Stored items:
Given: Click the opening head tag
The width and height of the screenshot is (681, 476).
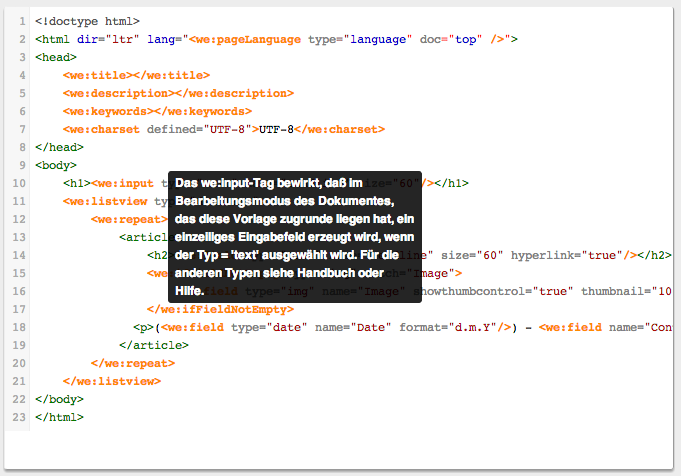Looking at the screenshot, I should click(x=55, y=57).
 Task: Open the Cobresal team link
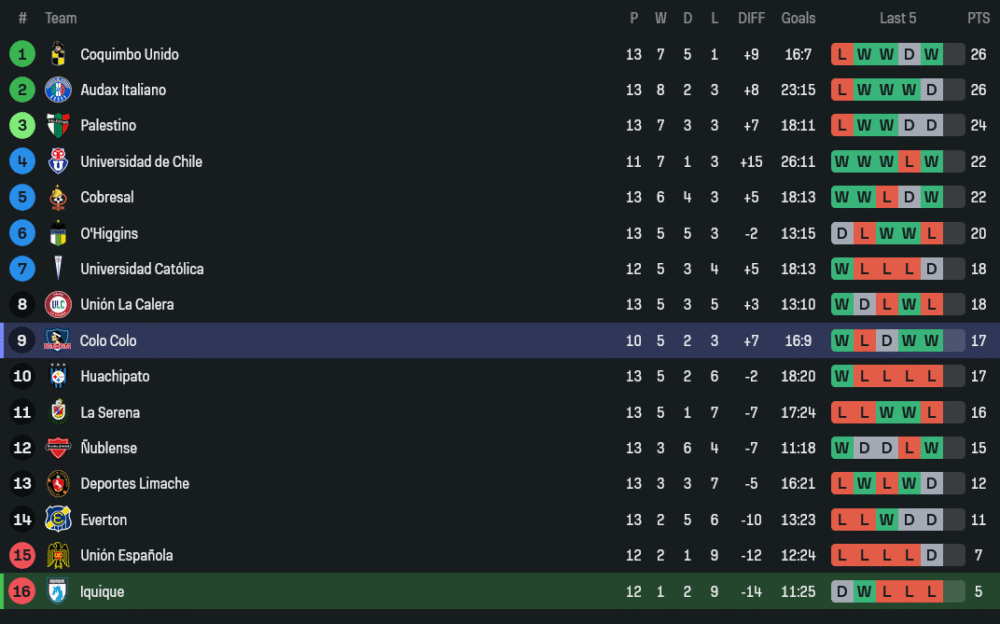(107, 197)
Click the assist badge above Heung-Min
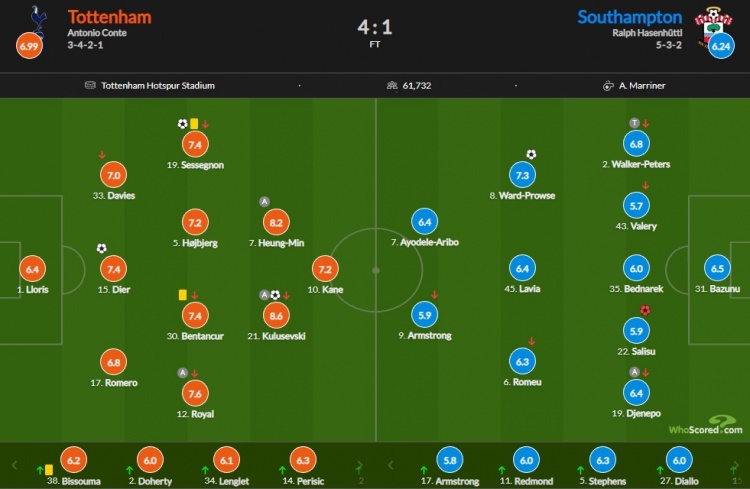The image size is (750, 489). point(264,201)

- [What to do] Please retype the data exactly as it appears, but without any of its pictures.

- [Exercise result]
Given: Click the opening head tag
The width and height of the screenshot is (681, 476).
Looking at the screenshot, I should click(x=55, y=57).
 Task: Open the Cobresal team link
(107, 197)
Click the assist badge above Heung-Min
The image size is (750, 489). point(264,201)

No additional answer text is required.